Soldignac. — Très bien, merci. Elle m’a chargé beaucoup de choses… Justement c’est pour elle que je viens. Mon cher ami, j’ai appris une chose, vous allez être bien étonné, je suis coquiou.

Vatelin. — Co… quoi ?

Soldignac. — Pas coquoi, coquiou… madame Soldignac me trompe si vous préférez.

Vatelin. — Hein ?

Lucienne, se levant. — Je vous demande pardon, je crains d’être indiscrète, je me retire.

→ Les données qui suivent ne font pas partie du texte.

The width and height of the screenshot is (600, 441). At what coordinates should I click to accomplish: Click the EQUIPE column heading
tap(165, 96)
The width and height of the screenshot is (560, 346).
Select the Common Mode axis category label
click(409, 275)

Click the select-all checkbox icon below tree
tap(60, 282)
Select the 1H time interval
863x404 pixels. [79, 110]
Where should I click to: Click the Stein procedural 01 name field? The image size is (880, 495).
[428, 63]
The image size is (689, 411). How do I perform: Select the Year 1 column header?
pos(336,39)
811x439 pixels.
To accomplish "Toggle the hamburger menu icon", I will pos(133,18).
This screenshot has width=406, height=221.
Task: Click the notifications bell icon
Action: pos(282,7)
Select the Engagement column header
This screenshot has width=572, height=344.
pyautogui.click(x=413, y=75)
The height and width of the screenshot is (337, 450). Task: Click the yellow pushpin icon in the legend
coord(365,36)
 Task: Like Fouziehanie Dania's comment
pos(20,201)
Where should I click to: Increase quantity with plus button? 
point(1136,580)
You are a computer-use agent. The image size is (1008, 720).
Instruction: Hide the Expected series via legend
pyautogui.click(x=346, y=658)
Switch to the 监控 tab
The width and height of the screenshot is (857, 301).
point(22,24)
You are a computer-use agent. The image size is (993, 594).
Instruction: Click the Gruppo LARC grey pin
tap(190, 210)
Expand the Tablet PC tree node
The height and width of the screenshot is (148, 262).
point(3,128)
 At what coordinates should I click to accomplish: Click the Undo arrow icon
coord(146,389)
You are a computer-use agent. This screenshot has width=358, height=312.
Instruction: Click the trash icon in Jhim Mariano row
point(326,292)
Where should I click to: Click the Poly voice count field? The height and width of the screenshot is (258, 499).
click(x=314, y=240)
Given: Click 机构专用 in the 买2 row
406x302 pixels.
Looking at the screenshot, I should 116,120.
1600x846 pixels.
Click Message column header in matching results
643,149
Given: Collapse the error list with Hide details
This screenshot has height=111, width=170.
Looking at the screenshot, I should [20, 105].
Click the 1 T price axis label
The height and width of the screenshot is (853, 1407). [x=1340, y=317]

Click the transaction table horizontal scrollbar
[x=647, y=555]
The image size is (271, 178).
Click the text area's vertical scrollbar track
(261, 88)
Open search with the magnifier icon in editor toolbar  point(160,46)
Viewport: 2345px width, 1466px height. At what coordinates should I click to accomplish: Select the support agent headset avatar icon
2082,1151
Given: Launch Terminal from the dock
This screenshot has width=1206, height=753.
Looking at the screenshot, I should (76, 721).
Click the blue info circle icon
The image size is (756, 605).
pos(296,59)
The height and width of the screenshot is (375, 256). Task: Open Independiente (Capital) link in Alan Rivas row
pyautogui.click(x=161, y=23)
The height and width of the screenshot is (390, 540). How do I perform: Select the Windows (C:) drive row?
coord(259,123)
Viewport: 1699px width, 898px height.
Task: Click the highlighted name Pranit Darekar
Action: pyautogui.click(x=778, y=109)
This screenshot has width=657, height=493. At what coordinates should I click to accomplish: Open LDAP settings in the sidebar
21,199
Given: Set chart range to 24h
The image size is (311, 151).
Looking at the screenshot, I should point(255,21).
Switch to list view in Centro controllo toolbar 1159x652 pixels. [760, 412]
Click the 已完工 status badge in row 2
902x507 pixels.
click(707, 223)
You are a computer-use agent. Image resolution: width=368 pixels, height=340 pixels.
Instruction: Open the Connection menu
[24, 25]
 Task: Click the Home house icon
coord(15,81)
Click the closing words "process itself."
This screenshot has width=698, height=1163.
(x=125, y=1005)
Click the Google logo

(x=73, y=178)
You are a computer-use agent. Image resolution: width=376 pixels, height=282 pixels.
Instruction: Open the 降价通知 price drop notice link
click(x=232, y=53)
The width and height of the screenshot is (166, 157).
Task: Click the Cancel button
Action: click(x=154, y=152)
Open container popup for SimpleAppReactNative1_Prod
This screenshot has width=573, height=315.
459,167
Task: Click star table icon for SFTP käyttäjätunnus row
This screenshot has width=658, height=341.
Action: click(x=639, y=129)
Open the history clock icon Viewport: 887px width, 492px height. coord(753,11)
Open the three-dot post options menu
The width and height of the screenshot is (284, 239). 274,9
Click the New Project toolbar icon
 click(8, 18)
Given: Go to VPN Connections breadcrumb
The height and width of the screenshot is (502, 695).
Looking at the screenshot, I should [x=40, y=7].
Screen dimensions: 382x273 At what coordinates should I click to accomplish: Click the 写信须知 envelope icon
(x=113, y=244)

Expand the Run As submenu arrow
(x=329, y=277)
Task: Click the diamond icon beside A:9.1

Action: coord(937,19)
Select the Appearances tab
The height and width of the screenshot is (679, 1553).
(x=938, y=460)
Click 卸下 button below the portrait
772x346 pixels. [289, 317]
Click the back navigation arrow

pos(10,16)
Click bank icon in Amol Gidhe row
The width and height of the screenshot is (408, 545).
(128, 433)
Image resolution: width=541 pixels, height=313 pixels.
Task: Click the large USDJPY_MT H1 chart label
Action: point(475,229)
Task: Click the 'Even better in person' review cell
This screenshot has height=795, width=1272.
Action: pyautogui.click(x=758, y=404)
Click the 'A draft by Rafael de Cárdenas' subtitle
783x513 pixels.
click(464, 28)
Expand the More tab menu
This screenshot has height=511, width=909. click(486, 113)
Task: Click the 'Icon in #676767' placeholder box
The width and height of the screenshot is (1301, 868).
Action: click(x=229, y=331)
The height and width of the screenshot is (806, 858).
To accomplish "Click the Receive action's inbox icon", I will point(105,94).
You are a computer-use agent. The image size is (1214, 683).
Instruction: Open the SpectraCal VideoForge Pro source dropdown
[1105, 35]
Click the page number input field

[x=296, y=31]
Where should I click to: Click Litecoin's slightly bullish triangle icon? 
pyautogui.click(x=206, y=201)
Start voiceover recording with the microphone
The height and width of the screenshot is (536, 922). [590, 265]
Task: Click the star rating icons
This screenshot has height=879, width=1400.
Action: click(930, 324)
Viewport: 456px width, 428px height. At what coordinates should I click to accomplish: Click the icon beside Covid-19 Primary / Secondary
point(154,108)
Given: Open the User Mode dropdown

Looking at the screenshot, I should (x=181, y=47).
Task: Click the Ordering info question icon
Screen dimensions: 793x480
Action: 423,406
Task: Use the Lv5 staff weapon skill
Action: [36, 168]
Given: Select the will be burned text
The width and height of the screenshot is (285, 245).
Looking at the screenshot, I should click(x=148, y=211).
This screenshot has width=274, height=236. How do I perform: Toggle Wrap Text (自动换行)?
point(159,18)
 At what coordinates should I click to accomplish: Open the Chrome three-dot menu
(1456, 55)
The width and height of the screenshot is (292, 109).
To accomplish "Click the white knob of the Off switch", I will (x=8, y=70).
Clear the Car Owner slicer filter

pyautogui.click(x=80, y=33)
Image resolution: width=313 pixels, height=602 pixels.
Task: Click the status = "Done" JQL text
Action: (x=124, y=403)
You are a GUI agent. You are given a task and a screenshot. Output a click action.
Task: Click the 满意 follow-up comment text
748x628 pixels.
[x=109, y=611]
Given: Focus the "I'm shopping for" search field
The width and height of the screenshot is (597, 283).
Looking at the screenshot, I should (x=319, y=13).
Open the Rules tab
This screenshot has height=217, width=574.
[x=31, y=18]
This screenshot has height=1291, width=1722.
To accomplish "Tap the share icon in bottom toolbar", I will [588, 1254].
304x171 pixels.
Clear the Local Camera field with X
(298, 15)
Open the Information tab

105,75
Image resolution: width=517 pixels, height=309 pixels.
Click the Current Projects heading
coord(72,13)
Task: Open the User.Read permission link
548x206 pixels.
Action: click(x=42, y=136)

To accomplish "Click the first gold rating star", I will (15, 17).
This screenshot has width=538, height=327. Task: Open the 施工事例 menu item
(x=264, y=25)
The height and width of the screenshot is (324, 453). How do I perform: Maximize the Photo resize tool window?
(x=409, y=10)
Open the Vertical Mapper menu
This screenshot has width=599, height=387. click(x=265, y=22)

Soldignac. — Oh ! non, ça m’est égal, je suis très philosophe. Seulement je suis pressé, j’ai les affaires. (S’asseyant.) Voilà, cet matin, j’ai mis la main sur la pot aux roses,… j’ai trouvé cette lettre dans le panier de ma femme.

Vatelin, à part. — Nom d’un petit bonhomme ! la lettre qu’elle m’écrivait ; pourvu qu’elle ne m’ait pas nommé.

Soldignac. — My love…

Vatelin, à part, rassuré. — Love !… Non, ce n’est pas moi !

Soldignac. — "Je souis à Paris… nous allons donc pouvoir nous rehaimer". Vous comprenez ?

Vatelin. — Oui, oui.

Soldignac. — "Cet soir ma mari" — c’est moi — passe son soirée tard à les affaires, je souis seule, vienne me trouver, 48, rue Roquepaïne, à la rez-de-chaussée,… je vous attend ! Maggy" Qu’est-ce que vous en dites ?…

Vatelin. — Mon Dieu, vous savez, il ne faut pas trop… comme ça, à première vue ; peut-être qu’au fond il n’y a rien.

Soldignac, se levant. — Allons donc ! Eh ! bien, nous verrons bien !… Entre deux affaires j’ai couru chez le commissaire de police… et ce soir, je ne sais pas quel il est, loui, le "my love", mais je les fais pincer tous les deux, elle et son love, quarante houit, rue Roquepaïne.

Vatelin, à part. — Saperlipopette ! Eh ! bien, il fait bien de venir me prévenir.